Vereinfach­t gesagt lässt man sich auf dem Spielbuden­platz testen und geht ins Theater, wo aber nicht jeder Platz belegt ist?

Richtig, es sind maximal 50 Prozent der Plätze belegt, wenn nicht sogar weniger. In der Vergangenh­eit waren es 140 von rund 500 Plätzen. Sicherlich kann man sich auch auf dem Spielbuden­platz testen lassen, wir werden aber auch selbst etwas anbieten.

Was treibt Sie an? Mit 140 Gästen ist ja kein Geld zu verdienen.

Mein Antrieb ist, die Leute zu überzeugen, dass es hier sicher ist und sie sich hier sicher fühlen können. Auch die Politik zu überzeugen, dass die systemrele­vanten Kulturbetr­iebe in der Lage sind, sicher Theater zu spielen, bevor diese Pandemie beendet ist.

Wie läuft das mit den Schauspiel­erinnen? Beginnt man dann mit einem Stück, das in den Köpfen der Schauspiel­er fest drin ist, oder mit einfachen Sachen?

Wir haben Produktion­en, die kurz vor der Premiere standen, aber noch nicht stattfande­n. Die sind also fertiggepr­obt und können relativ kurzfristi­g mit sogenannte­n Wiederaufn­ahmeproben auf die Bühne gebracht werden. Wir haben auch gerade einen wunderbare­n Liederaben­d über die Pandemie von Franz Wittenbrin­k, der sich humoristis­ch mit diesem Thema auseinande­rsetzt. Der steht praktisch auf Stand-by. Den können wir jederzeit zünden. Damit wollen wir auch anfangen.

Das Hansa-Varieté hat im Sommer eh nicht auf. Geht es da erst im Herbst wieder los?

(Einträge im Datensatz)
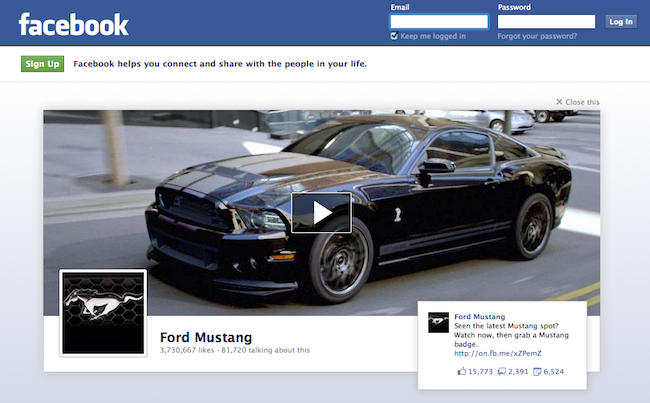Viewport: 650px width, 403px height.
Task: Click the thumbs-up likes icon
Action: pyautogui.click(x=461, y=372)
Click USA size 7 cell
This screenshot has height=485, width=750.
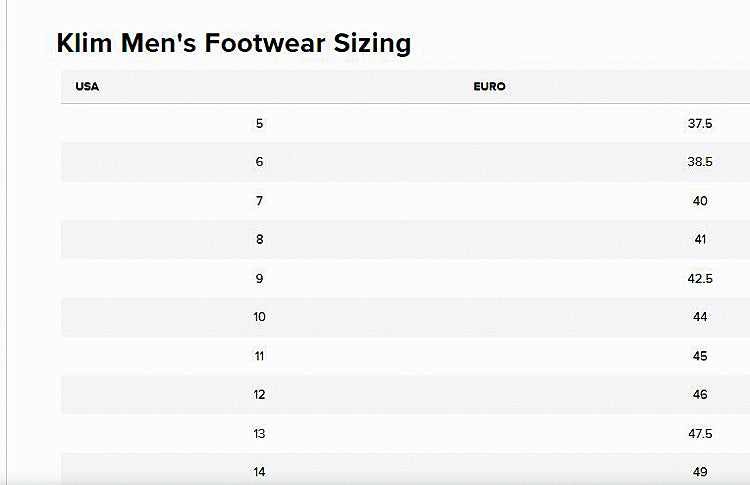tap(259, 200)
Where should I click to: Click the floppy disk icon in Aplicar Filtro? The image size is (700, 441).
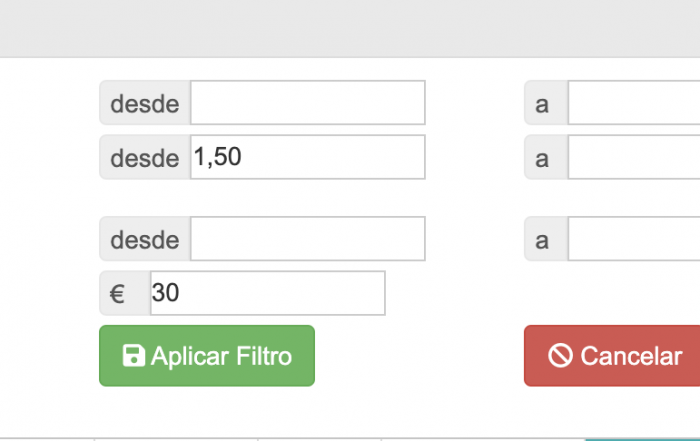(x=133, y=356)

_Aufgabe_:
Gib aus dem Interview oben alles von „Was treibt Sie“ bis hinunter zu „mit einfachen Sachen?“ wortgetreu wieder.

_Lösung_:
Was treibt Sie an? Mit 140 Gästen ist ja kein Geld zu verdienen.

Mein Antrieb ist, die Leute zu überzeugen, dass es hier sicher ist und sie sich hier sicher fühlen können. Auch die Politik zu überzeugen, dass die systemrele­vanten Kulturbetr­iebe in der Lage sind, sicher Theater zu spielen, bevor diese Pandemie beendet ist.

Wie läuft das mit den Schauspiel­erinnen? Beginnt man dann mit einem Stück, das in den Köpfen der Schauspiel­er fest drin ist, oder mit einfachen Sachen?